▶ What you have to do
Take the data below and copy exactly the lines starting at the one with "Women, youth and families (130, 2014)" and finishing at the one with "Contact us (322, 2319)", both included.

(Extracted records)
((

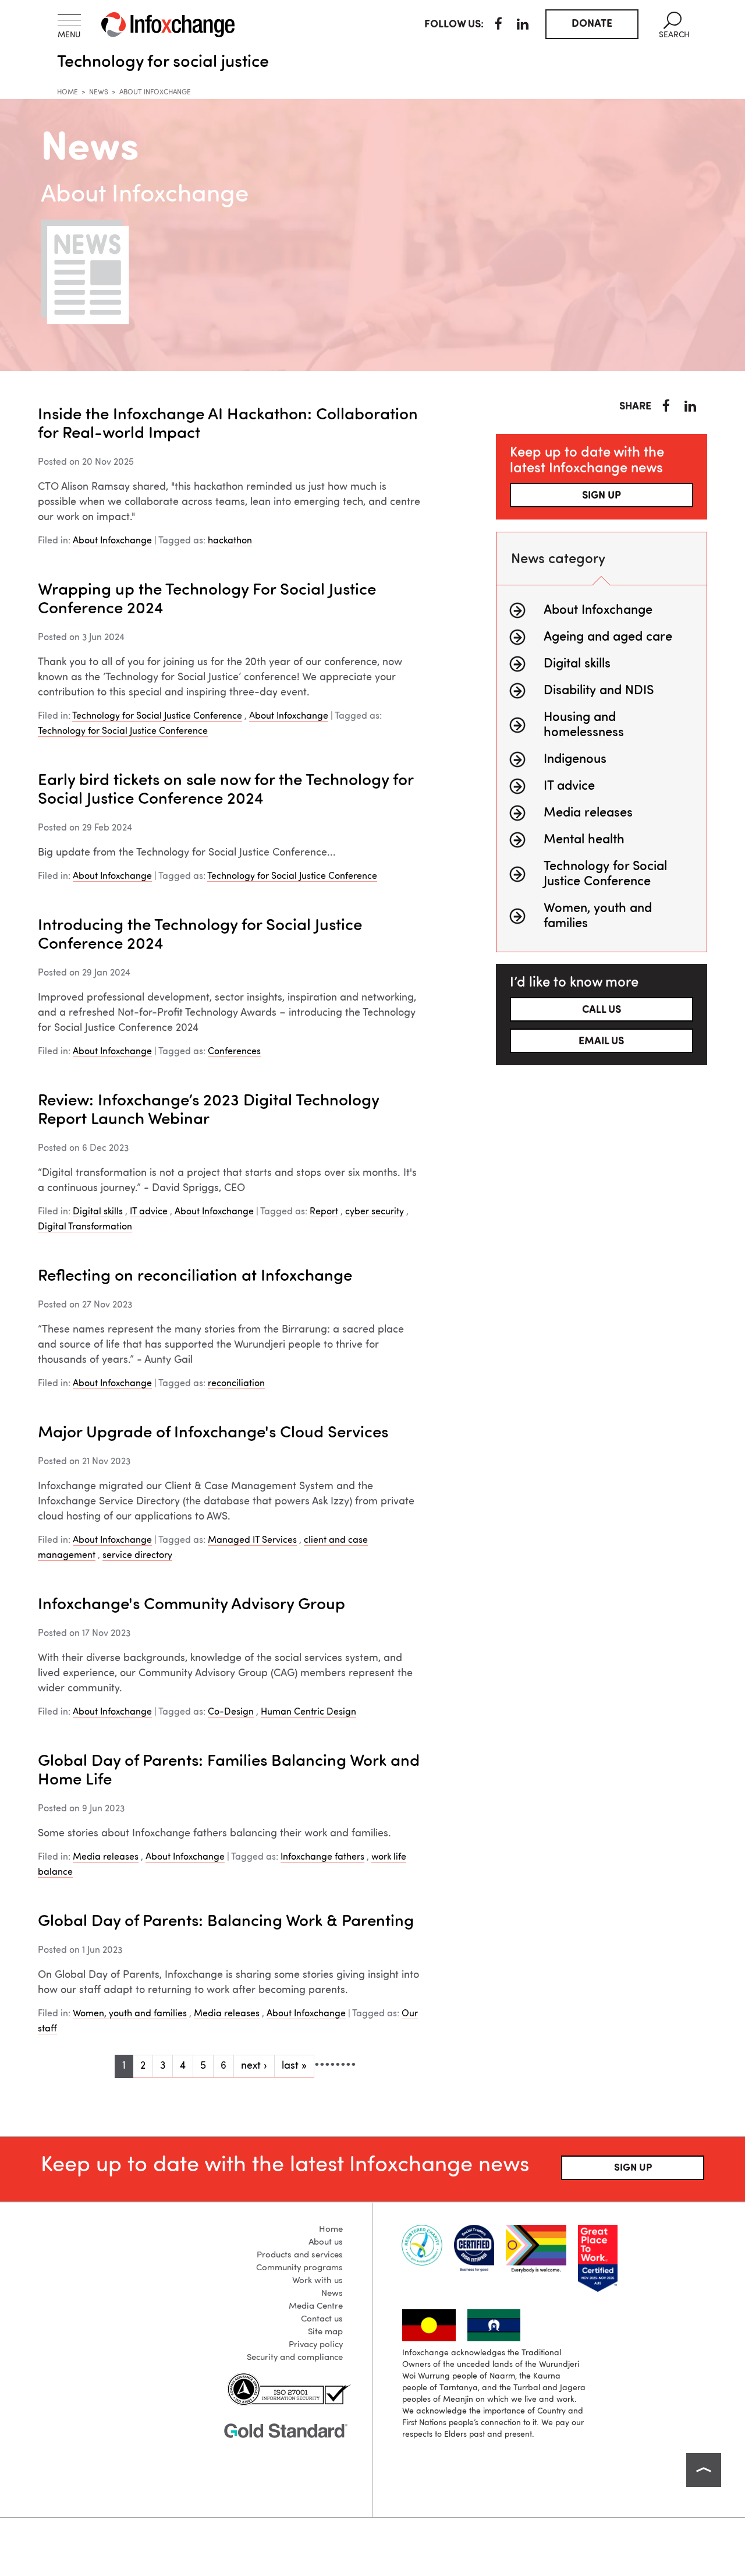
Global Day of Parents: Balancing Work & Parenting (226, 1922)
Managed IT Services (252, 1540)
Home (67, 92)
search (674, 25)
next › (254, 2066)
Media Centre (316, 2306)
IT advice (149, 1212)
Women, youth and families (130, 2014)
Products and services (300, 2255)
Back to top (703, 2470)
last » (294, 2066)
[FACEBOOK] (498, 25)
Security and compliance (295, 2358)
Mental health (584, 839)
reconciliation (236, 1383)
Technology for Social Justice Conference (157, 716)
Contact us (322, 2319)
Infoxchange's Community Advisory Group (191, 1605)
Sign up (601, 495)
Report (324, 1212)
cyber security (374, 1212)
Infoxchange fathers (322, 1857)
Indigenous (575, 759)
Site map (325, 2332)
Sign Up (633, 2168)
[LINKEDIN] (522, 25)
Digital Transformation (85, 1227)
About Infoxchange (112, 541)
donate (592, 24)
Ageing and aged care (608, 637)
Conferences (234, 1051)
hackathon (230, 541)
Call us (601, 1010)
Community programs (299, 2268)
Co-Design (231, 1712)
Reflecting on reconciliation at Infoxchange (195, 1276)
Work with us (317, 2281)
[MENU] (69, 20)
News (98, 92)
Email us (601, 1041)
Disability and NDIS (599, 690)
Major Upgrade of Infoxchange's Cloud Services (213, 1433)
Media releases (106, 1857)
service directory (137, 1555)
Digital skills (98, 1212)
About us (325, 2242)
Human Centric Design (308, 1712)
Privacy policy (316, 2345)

))

▶ Task response
Women, youth and families (130, 2014)
Products and services (300, 2255)
Back to top (703, 2470)
last » (294, 2066)
[FACEBOOK] (498, 25)
Security and compliance (295, 2358)
Mental health (584, 839)
reconciliation (236, 1383)
Technology for Social Justice Conference (157, 716)
Contact us (322, 2319)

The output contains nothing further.